Resource: The Joan Nicole Prince Home is a home for the terminally ill in Scotia, NY. It is free of cost to the individual; that includes all food, supplies, medicine, toiletries and anything else needed. The home runs off of donations from the community and fundraising events and has two beds available. Residents are chosen on a basis of who is in the most need when being evaluated. The home has staff members present at all times including a nurse, and volunteers. Families are allowed to visit their loved one whenever, as well as spend time in the home’s living room, kitchen or backyard. The main goal of the home is to provide a comfortable, safe place for residents and their families to spend their last days together. They pride themselves on acting as a resident’s ‘surrogate family’ and providing them with not just physical care but emotional care as well.

◇ ◇ ◇

* PARTS OF THE EXERCISE
1: List the specific items that the description of the Joan Nicole Prince Home names as included free of cost.
2: Reproduce word for word the passage of the description of the Joan Nicole Prince Home from "Resource: The Joan" up to and including "care as well.".
The records aren't needed for the work here.

* DATA PROVIDED
◇ ◇ ◇

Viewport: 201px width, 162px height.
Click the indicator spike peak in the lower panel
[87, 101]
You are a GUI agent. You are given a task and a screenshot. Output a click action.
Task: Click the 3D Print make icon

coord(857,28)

◇ ◇ ◇

* ANSWERS TO THE EXERCISES
1: food, supplies, medicine, toiletries

2:
Resource: The Joan Nicole Prince Home is a home for the terminally ill in Scotia, NY. It is free of cost to the individual; that includes all food, supplies, medicine, toiletries and anything else needed. The home runs off of donations from the community and fundraising events and has two beds available. Residents are chosen on a basis of who is in the most need when being evaluated. The home has staff members present at all times including a nurse, and volunteers. Families are allowed to visit their loved one whenever, as well as spend time in the home’s living room, kitchen or backyard. The main goal of the home is to provide a comfortable, safe place for residents and their families to spend their last days together. They pride themselves on acting as a resident’s ‘surrogate family’ and providing them with not just physical care but emotional care as well.